Refer to a GP or dentist if a mouth ulcer lasts more than two-to-three weeks, particularly if it does not appear to be like my description in this article or shows no sign of healing or going away. This is because other types of ulcer can occur in the mouth and mouth cancer may first seem like a mouth ulcer.
To prevent getting mouth ulcers, try to avoid becoming run-down by eating a balanced diet, take regular exercise, and learn to effectively manage stress. If prone to recurrent ulcers, try to avoid damaging the inside of the mouth by using a softer toothbrush and avoiding hard, brittle, or sharp-edged foods. Make sure teeth are in good order by regularly visiting a dentist. Flossing regularly reduces bacteria in the mouth.
Proper dental flossing removes plaque and food particles from areas where a toothbrush cannot reach, including under the gum-line and between teeth. Plaque build-up can lead to tooth decay and gum disease. As brushing alone will not remove all plaque, daily flossing is highly recommended.
How to floss?
To ensure one gets to all areas that are inaccessible by toothbrush and to ensure the gums are not damaged by poor flossing technique, it is important to use the correct technique. Start with approximately 15 inches of floss. Wind most of the floss around each middle finger, allowing about two inches of floss to floss with. Grip the floss firmly between the thumbs and index fingers; glide it very gently up and down between the teeth.

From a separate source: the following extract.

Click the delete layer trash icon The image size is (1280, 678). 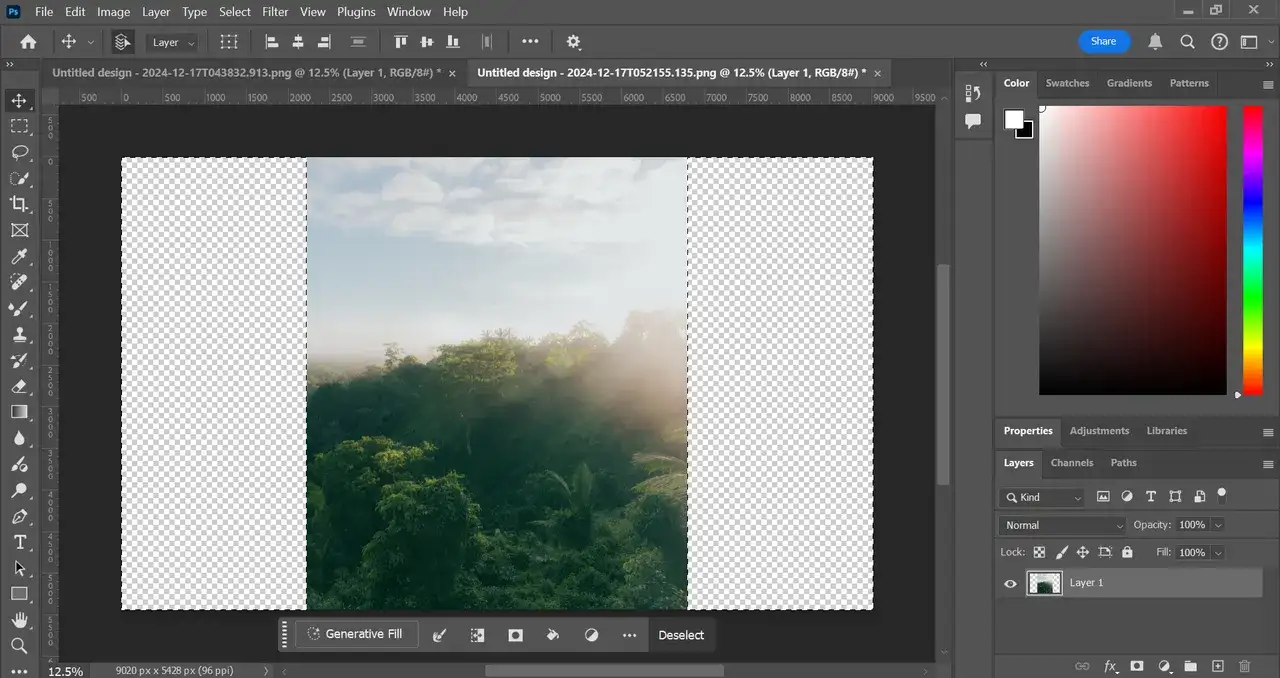pyautogui.click(x=1244, y=666)
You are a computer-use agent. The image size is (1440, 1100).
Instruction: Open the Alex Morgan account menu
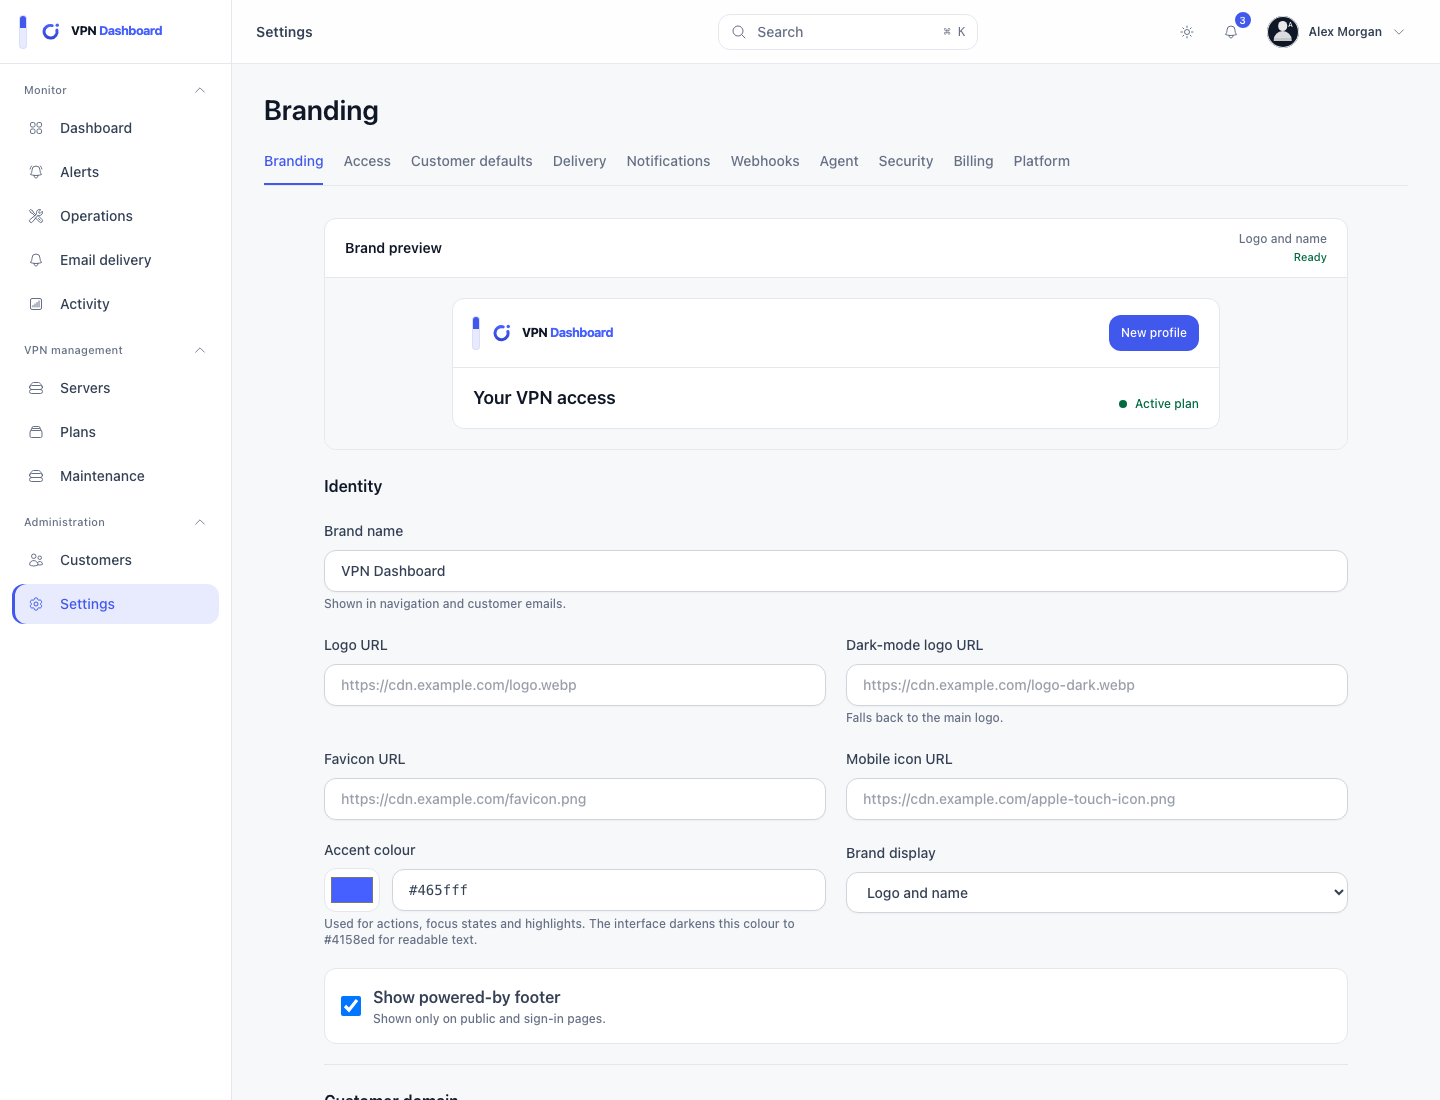coord(1337,32)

It is important to curve the floss gently around the base of each tooth and ensure the floss goes beneath the gum-line to where more food can be trapped. Do not use a ‘sawing’ motion, as this will cut into the gums and damage the gums and cause bleeding. Likewise, do not snap or force the floss, as this will also damage the gums. It is best practice to use clean sections of floss when moving from tooth-to-tooth. To remove floss, use the same gentle back-and-forth movement to glide the floss out and away from each tooth base.

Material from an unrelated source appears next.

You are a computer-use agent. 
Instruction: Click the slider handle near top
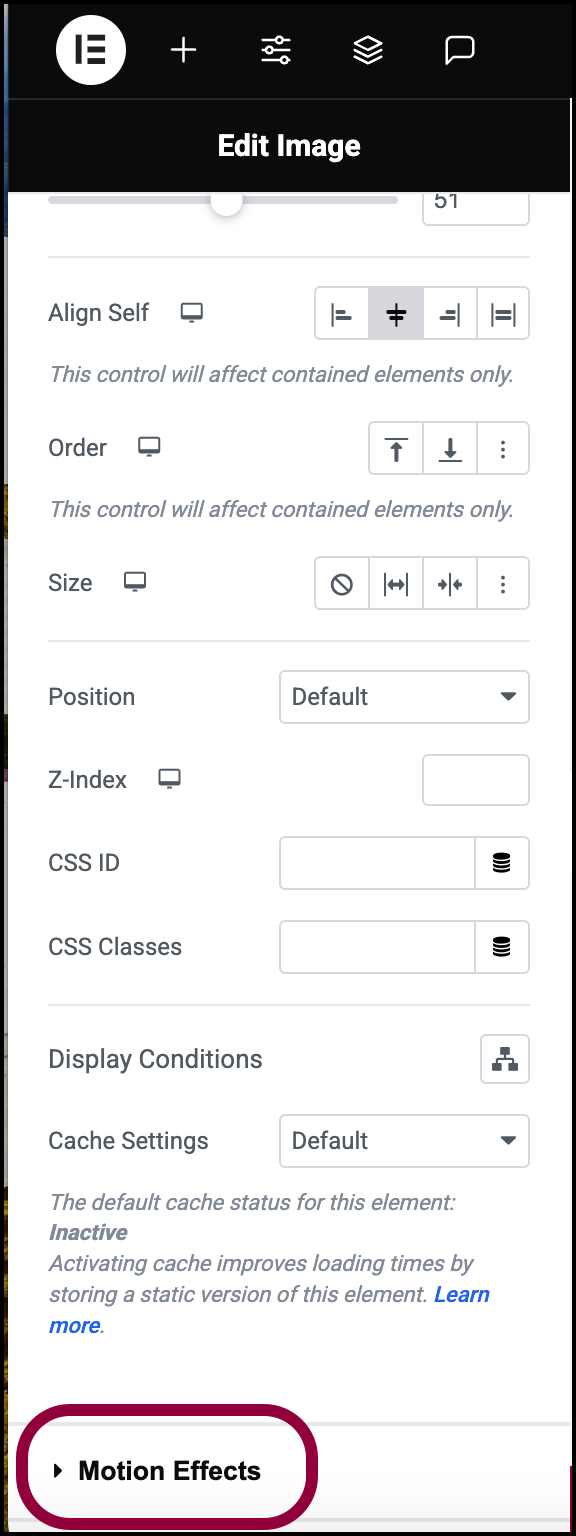click(226, 201)
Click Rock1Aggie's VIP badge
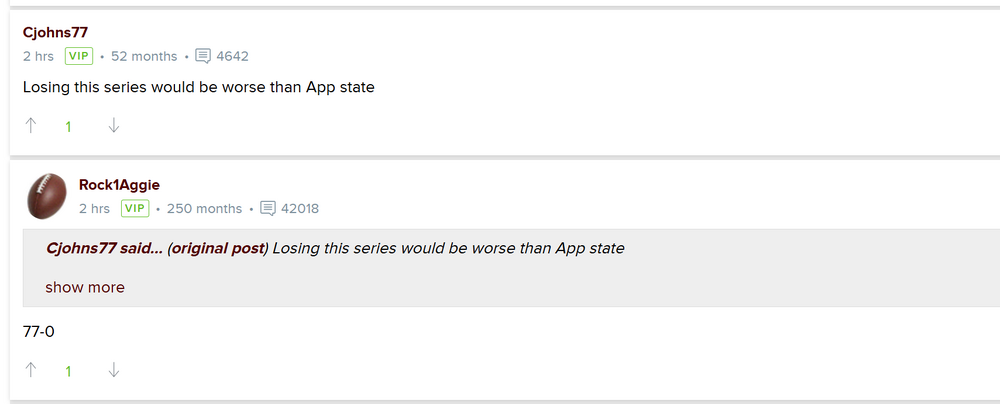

What type of floss to use?
To be very general, there is two main type of floss, a flat ‘tape-like’ floss, and round floss, which is thinner (basically like a thread). The ‘tape’ floss is designed to increase contact area with the tooth. There are other more ‘specific’ slight differences between different flosses, including differences in the material they are made from (nylon or polytetrafluoroethylene), whether they are waxed or unwaxed (waxed is meant to slide easier between teeth), different flavours, with or without fluoride, etc; however, these subtle differences do not make too much difference; the most important thing is to floss at least once daily and to use the correct technique to remove plaque and debris between teeth. It is up to individual preference which brand and type to use.
More about flossing
A thorough cleaning with a toothbrush and floss should take only three-to-five minutes. Flossing before brushing is important, as it clears food particles and bacteria between teeth that a toothbrush cannot reach. It is reckoned that 80 per cent of people do not floss. Brushing only reaches 65 per cent of the surface area of teeth; flossing is needed to reach the other 35 per cent. The patient should ask their dentist or hygienist how to floss properly.
What to expect if starting flossing for the first time
If a patient has never flossed before, they should see the gums turn a healthier pink colour within a few weeks of starting. If someone has never flossed before, gums may bleed slightly during the first few times, however this bleeding will stop after a few times. The reason for this initial bleeding is that inflamed gums are prone to bleeding due to gum swelling, meaning extra blood flow in the gums containing antibodies and nutrients aimed to protect from worsening gum disease. This inflammation reduces after the first few times flossing, so gums will stop bleeding after the first few times flossing.